CNX underperforms as compared to the other systems on direct containment queries (QS18-QS20). However, on indirect containment queries (QS21-QS26), it often performs better than COR. CNX only has slightly performance on direct containment queries (QS18-QS20) than on indirect containment queries (QS21-QS27). Examining the effect of query selectivities on CNX query execution (see QS21-QS23 as an example), we notice that the execution times are relatively immune to the query selectivities, implying that the system does not effectively exploit the differences in query selectivities in picking query plans.

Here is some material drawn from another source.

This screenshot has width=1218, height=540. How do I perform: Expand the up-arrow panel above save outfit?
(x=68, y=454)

In Timber, structural joins [4] are used to evaluate both types of containment queries. Each structural join reads both inputs (ancestor/parent and descendant/child) once from indices. It keeps potential ancestors in a stack and joins them with the descendants as the descendants arrive. Therefore, the cost of the ancestor-descendant queries is not necessarily higher than the parent-child queries. From the performance of these queries, we can deduce that the higher selectivity of ancestors, the greater the delay in the query performance (QS19 and QS22). Although the selectivities of ancestors in QS20 and QS23 are lower than those of QS18 and QS21, QS20 and QS23 perform worse because of the high selectivities of descendants.

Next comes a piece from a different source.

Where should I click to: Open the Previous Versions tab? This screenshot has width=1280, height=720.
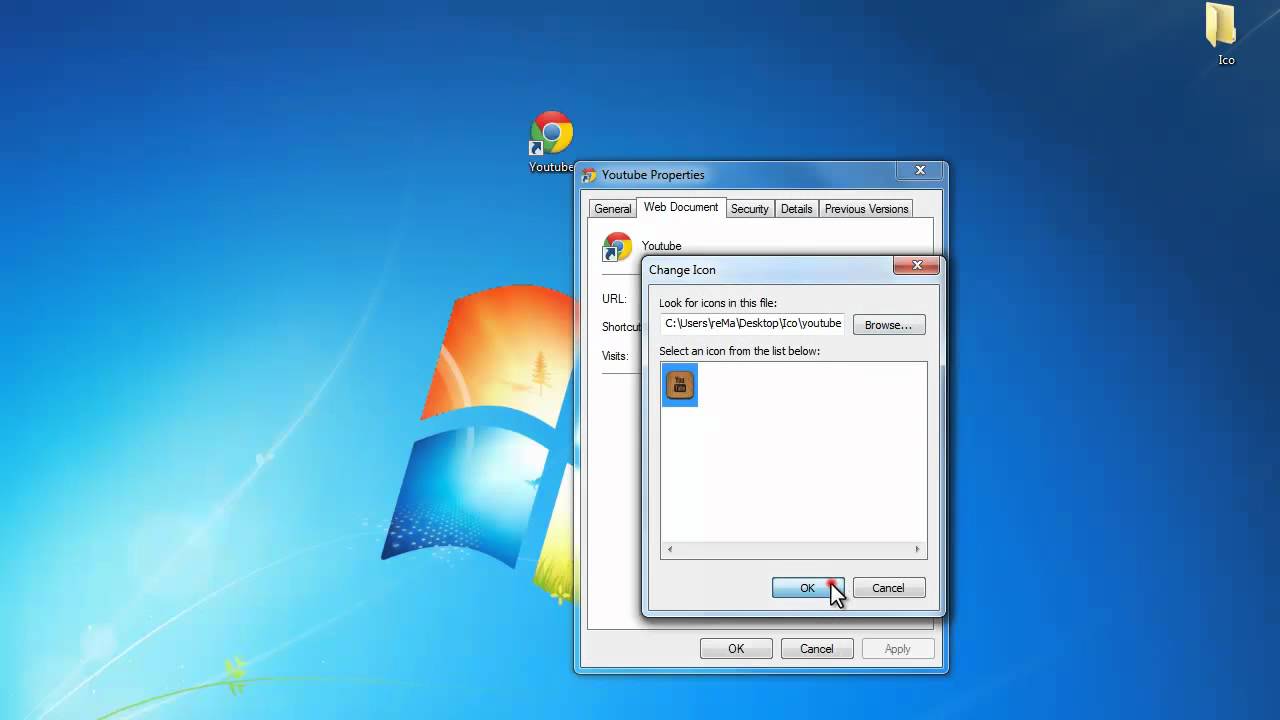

COR is very efficient for processing parent-child queries (QS18-QS20), since these translate into foreign key joins, which the system can evaluate every efficiently using indices. On the other hand, COR has much longer response times for the ancestor-descendant queries (QS21-QS23). The only way to answer these queries is by using recursive SQL statements, which are expensive to evaluate.
We also found that the performance of the ancestor-descendant queries was very sensitive to the SQL query that we wrote. To answer an ancestor-descendant query with predicates on both the ancestor and descendant nodes, the SQL query must perform the following three steps: 1) Start by selecting the ancestor nodes, which could be performed by using an index to quickly evaluate the ancestor predicate, 2) Use a recursive SQL to find all the descendants of the selected ancestor nodes, and 3) Finally, check if the selected descendants match the descendant predicate specified in the query. Note that one cannot perform step 3 before step 2 since it is possible that a descendant in the result may be below another descendant that does not match the predicate on the descendant node in the query. Another alternative is to start step 1 by selecting the descendant nodes and following these steps to find the matching ancestors. In general, it is more effective to start from the descendants if the descendant predicate has a lower selectivity than the ancestor predicate. However, if the ancestor predicate has a lower selectivity, then one needs to pick the strategy that traverses fewer number of nodes. Traversing from the descendants, the number of visited nodes grows proportional to the distance between the descendants and the ancestors. However, traversing from the ancestors, the number of visited nodes can grow exponentially at the rate of the fanout of the ancestors.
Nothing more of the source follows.